Hudaibergen Divanov, First Central Asian Photographer

Hudaibergen Divanov - First Central Asian Photographer

Hudaibergen Divanov (1878-1938), the first well-known Uzbek photographer, was born in the Khorezm region, where his father was secretary to the Khivan Khan. The young Divanov was given a camera by a German craftsman, Penner, who had been moved from the Volga region into the town of Aq Meschit. Divanov began taking landscape photographs and portraits of his family in 1903, but soon came into conflict with the religious authorities of the town. They complained to Muhammad Rahim II, Khan of Khiva, that Divanov’s photography was incompatible with Muslim teachings. Divanov’s father defended him and encouraged his work. In response, the Khan asked Divanov to take his portrait. (Muhammad Rahim was a literate, well-educated, and exceptionally open-minded ruler. A poet, he had established the first mechanical printing of Uzbek literature in Turkestan in 1875.)  The Khan was satisfied with the resulting portrait.

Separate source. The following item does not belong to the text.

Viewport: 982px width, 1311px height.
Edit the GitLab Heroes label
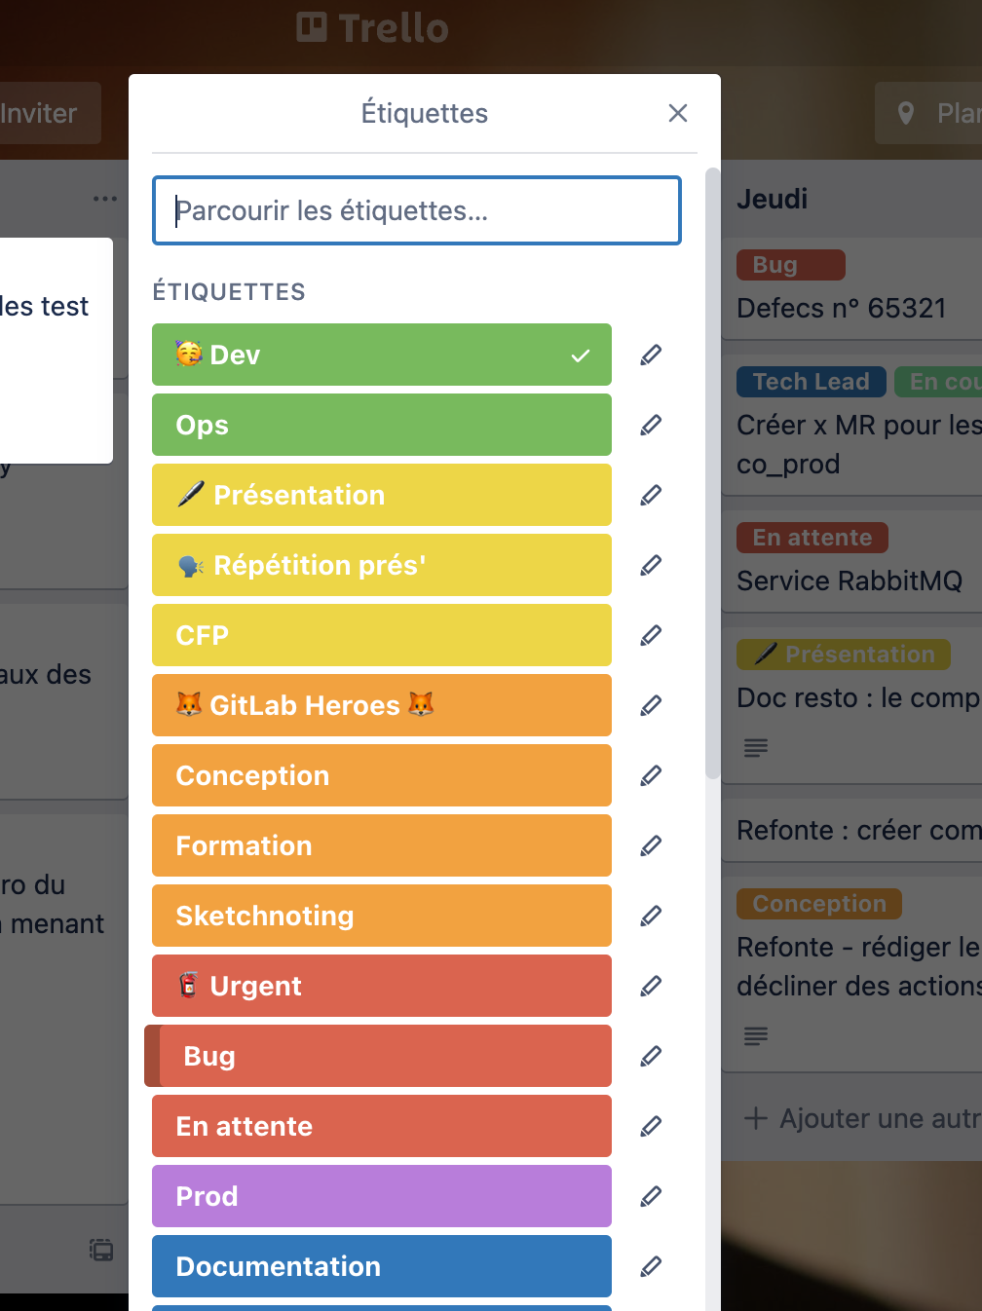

The ruler quieted the clergy, and gave Divanov a job at the Khivan mint. Divanov also acted as official photographer to the court. When the Khan sent a mission led by his Vizier to St. Petersburg in 1907, Divanov accompanied it and was allowed to study photography there for two months. He returned to Khiva with a Pathé film camera, a gramophone, and new camera apparatus.
Divanov also supplied materials to commercial photo studios. For the most part, his work has a quiet, unobtrusive character – the viewer feels that he is an unnoticed participant in the scenes of agriculture, canal building, and village meetings. There is also a very traditional, undisturbed feel to the environment in which the photographs were made; Divanov’s photographs of the teens and twenties could have been taken in the late nineteenth century – except for the paper and the written date. In part this is because his subjects were the people and events of a small provincial capital. Khiva and its environs had a population of only 30,000 in 1900.  Life in the town had changed little in comparison to the larger cities of Turkestan. Divanov’s prints are generally small in size. Often a date and description of the activities depicted is written in Persian or Turki directly onto the negative.
Divanov held a variety of posts; he served as Minister of Finance of the Khorezm Republic; in 1910 he was the first cameraman at the first Uzbek film studio,  and later taught at the Pedagogical Technical College. He became suspect during the years of Stalin’s terror, and was shot in 1938, but was posthumously “rehabilitated” in 1958 on Stalin’s death.